Food Industry Money Talks, and It Says Coke and Kraft Singles Are Healthy

Everyone in the food industry is paying for endorsements from nutrition experts.

(Photo: Mike Mozart/Flickr)

Mar 17, 2015· 2 MIN READ
Willy Blackmore is TakePart’s Food editor.

With Americans increasingly demanding healthier foods, the grocery store is turning into a new kind of battleground. It may appear that kale chip and quinoa brands are the ones duking it out for market supremacy, but the real stakes are being decided in a hidden fight. While corporations are launching new, healthier products, they’re also continuing to sell their old standby brands—those newly endorsed as healthy by nutritionists and registered dietitians.

How did soda and processed cheese suddenly become healthy? The answer, in short, may be a simple one: money.

Last week, the Academy of Nutrition and Dietetics, the world’s largest trade group for nutrition professionals, appeared to offer an endorsement for Kraft Singles—the processed cheese product that’s rarely, if ever, been referred to as a health food. The “Kids Eat Right” seal, it turns out, is more like an ad. “Though, in a reversal of how most ads work, Kraft paid the advertiser—the academy—an undisclosed amount to place the logo,” ABC News reports.

That has incensed some of the group’s 75,000 members, who launched a campaign Monday calling on their leadership to #RepealtheSeal.

“A logo on a product label is an endorsement, an alignment, and recognition of a paid relationship,” the petition reads. “Simply stating otherwise in a press release, no matter how emphatically, doesn’t change this fact.”

One of the people behind the repeal effort is Ashley Colpaart, a registered dietitian based in Fort Collins, Colorado, who has been an academy member for more than a decade.
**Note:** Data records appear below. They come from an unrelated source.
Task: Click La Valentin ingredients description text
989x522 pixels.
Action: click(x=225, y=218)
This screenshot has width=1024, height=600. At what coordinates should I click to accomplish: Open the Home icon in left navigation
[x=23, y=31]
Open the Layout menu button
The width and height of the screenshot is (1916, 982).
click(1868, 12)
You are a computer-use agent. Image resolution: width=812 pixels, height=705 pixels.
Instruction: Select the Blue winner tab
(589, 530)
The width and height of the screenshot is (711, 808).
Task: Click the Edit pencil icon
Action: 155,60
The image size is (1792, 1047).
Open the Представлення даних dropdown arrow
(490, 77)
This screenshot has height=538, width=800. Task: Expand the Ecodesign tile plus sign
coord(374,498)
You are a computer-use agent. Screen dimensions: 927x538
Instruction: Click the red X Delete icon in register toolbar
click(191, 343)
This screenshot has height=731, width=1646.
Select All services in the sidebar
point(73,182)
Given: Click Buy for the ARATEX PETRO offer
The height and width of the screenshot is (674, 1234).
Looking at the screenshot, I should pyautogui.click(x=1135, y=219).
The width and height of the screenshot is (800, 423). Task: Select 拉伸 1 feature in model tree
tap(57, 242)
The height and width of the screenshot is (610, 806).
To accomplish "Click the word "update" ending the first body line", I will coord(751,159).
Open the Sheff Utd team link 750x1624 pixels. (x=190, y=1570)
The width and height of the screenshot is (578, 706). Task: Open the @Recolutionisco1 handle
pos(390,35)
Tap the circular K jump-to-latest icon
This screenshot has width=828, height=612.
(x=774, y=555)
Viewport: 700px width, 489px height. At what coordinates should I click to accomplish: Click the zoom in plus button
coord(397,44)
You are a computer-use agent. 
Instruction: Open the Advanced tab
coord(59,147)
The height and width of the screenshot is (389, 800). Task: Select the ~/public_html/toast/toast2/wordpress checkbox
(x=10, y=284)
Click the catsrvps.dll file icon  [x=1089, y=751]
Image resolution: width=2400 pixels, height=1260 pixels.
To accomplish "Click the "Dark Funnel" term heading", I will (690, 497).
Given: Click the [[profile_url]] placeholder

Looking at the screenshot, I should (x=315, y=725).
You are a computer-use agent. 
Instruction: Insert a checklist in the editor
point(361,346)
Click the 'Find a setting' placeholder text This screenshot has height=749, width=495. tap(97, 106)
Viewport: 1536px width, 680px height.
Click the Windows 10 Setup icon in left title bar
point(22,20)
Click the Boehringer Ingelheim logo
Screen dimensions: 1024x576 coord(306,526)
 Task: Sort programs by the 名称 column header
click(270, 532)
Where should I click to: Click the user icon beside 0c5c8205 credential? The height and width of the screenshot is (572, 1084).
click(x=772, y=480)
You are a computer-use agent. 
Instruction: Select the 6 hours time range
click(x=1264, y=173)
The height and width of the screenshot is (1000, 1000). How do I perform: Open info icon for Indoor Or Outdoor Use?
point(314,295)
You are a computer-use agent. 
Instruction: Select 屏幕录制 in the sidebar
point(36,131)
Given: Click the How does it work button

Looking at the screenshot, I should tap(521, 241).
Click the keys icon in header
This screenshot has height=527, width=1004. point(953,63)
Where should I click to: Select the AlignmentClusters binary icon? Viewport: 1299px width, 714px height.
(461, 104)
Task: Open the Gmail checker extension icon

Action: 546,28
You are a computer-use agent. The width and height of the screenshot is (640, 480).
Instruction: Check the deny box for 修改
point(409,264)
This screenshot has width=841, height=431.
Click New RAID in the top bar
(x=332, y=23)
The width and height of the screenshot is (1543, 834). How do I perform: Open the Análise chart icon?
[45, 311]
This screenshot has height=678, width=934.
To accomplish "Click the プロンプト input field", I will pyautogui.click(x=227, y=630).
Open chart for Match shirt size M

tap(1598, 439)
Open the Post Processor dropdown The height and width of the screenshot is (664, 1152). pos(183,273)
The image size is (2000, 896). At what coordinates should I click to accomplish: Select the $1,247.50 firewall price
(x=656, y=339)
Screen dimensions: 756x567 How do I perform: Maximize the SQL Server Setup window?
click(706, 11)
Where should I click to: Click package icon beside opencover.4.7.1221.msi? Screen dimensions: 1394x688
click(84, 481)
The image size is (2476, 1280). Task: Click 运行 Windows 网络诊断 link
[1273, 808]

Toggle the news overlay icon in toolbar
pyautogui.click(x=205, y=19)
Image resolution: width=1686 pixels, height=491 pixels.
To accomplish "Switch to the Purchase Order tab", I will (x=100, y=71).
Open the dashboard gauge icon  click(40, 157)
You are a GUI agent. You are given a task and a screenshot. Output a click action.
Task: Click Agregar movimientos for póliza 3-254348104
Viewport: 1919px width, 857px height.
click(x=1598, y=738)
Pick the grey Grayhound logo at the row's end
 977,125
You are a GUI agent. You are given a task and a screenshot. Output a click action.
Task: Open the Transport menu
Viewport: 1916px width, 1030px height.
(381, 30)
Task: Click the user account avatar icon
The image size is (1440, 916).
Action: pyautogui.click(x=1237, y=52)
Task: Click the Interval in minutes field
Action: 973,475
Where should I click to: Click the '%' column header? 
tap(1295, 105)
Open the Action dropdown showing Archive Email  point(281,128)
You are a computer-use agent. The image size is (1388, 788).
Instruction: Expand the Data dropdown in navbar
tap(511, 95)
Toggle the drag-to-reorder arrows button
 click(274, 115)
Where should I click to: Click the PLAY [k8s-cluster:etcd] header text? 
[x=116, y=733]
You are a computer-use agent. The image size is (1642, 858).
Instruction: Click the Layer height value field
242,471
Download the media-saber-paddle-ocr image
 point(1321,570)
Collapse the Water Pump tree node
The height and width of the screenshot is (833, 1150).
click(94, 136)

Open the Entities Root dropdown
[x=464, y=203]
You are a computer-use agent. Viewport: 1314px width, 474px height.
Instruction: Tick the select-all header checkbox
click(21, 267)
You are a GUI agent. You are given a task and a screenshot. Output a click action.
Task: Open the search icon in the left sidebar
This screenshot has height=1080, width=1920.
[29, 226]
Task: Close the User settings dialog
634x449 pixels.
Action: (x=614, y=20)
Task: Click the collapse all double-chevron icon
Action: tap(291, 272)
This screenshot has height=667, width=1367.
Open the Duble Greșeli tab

She explained that there’s a difference between the academy and the “Kids Eat Right” campaign—and that one doesn’t speak for the other.

“There’s a very small group on the academy foundation side of things that are making decisions on behalf of the whole profession,” she says, noting that some dietitians and R.D.s working on the children’s nutrition program didn’t know about the label until The New York Times broke the news.

Although Colpaart admits that during her three years as the chair of the Hunger and Environmental Nutrition Dietetic Practice Group, she was part of a “rogue” faction within the academy that pushed a more progressive agenda, she believes that people in her profession need to work with the food industry to be part of the solution.

Still, “if this is supposed to be a mutual relationship, what are we getting out of it?” she asks. “We are supposed to be the experts on nutrition in the country, but a lot of people would think that we’re selling out to the industry.”

It doesn’t take too much searching to find other examples of nutritionists and dietitians making seemingly cynical recommendations. On Monday, The Associated Press ran a story looking into an industry-wide practice of food companies paying experts to mention their products in blog posts and other media outlets. Furthermore, Candice Choi writes, “companies, including Kellogg and General Mills, have used strategies like providing continuing education classes for dietitians, funding studies that burnish the nutritional images of their products, and offering newsletters for health experts. PepsiCo Inc. has also worked with dietitians who suggest its Frito-Lay and Tostito chips in local TV segments on healthy eating.”

The influence of corporate money touches on the academic side of the field too, where food companies sponsor scientific research on their ingredients or products—studies that often cast their sponsors in a positive light, according to Marion Nestle, professor of food studies and nutrition at New York University.

“The food companies have learned from tobacco and drugs and other industries like that how to play this game,” she said in a phone interview Tuesday. “Let’s confuse the science, let’s cast doubt on the science, let’s shoot the messenger, let’s sow confusion.”

But since everyone has to eat, the food industry has been given a pass on its pay-to-play practices, Nestle said.

“The capital N news,” she continued, “is that dietitians are fighting back at last.”